The stakes beyond USAID

The narrow story is about one agency. The broader story is about a structural principle.

If an administration can dismantle an agency Congress created by statute, decline to spend appropriations the way Congress directed, and redirect designated funds to its own priorities, then two of Congress’s core Article I powers — to structure the government and to control its spending — become advisory. The check does not depend on whether one agrees with USAID’s record or with foreign aid generally. It depends on whether the appropriations Congress enacts are binding instructions or merely suggestions.

That is why the FY2026 sequence matters well beyond foreign assistance. It is a live test of whether the power of the purse still functions as a constraint.

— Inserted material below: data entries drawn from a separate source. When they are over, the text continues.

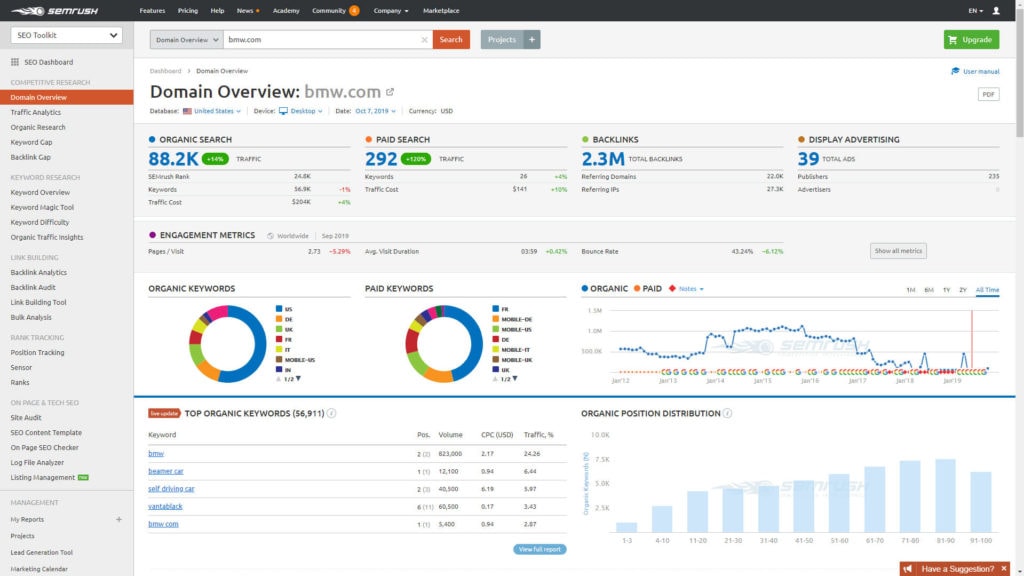Clear the search field with the X icon
The height and width of the screenshot is (576, 1024).
(x=424, y=39)
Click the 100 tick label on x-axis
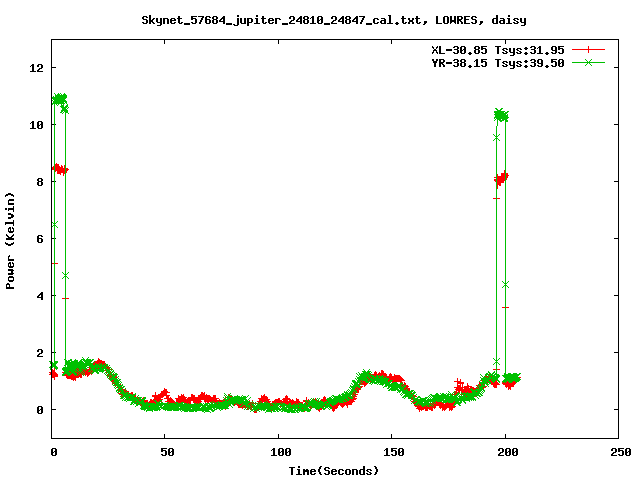The height and width of the screenshot is (480, 640). coord(279,452)

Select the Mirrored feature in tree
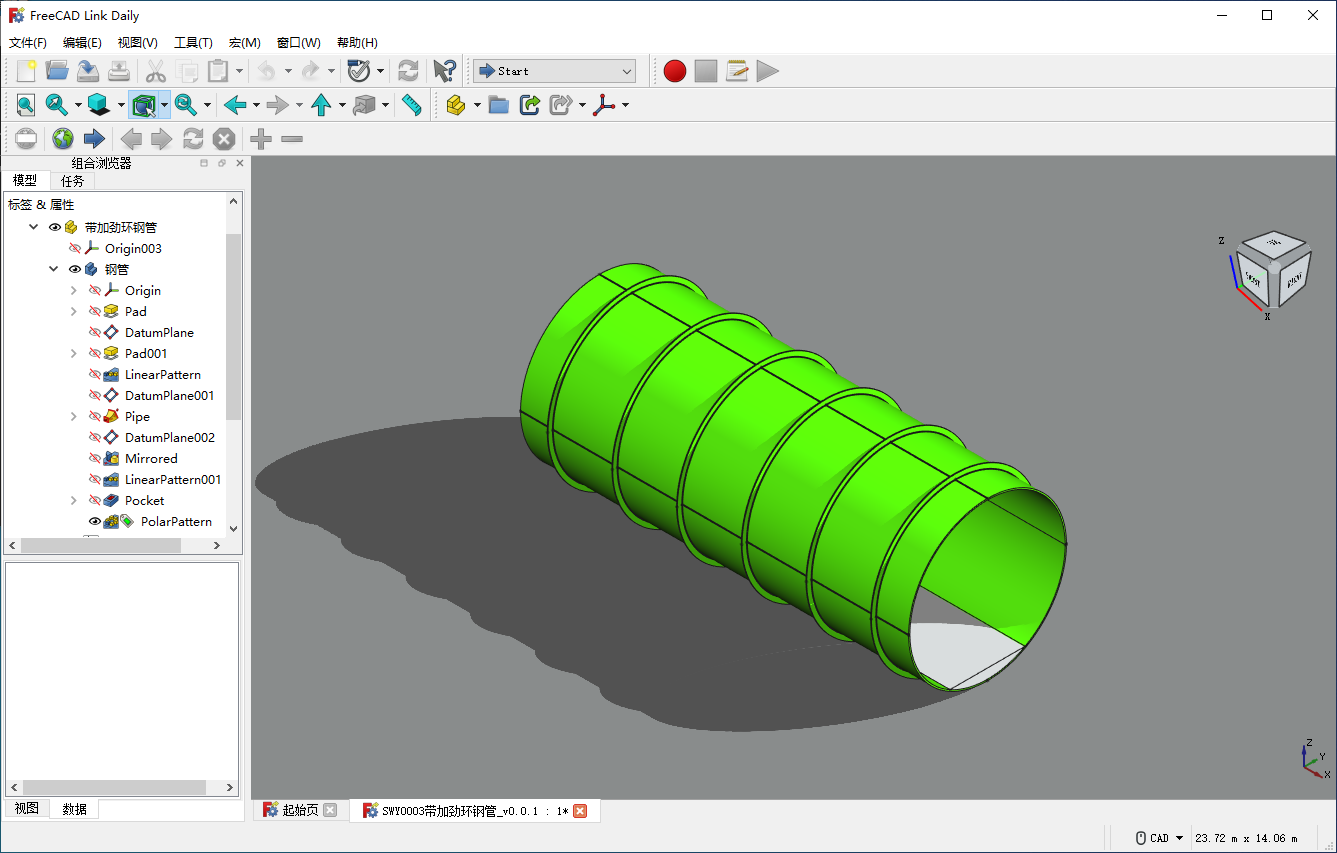pos(151,459)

What to ask your representatives

  • Do they believe the executive branch can lawfully abolish an agency that Congress created by statute without congressional authorization? If not, what will they do about USAID’s dissolution?
  • Will they oppose the diversion of roughly $2 billion in appropriated global-health funds to pay USAID closure costs, and will they support legislation or oversight to block it?
  • How did they vote on the FY2026 appropriations package (P.L. 119-75), and do they support its roughly $50 billion in funding for diplomacy and assistance over the administration’s much smaller request?
  • What specific tools — appropriations riders, reprogramming restrictions, oversight hearings, litigation support — will they use to ensure appropriated funds are spent for the purposes Congress designated?
  • If foreign assistance is to be delivered through the State Department rather than an independent agency, what oversight structure will they insist on so that Congress can still track how the money is used?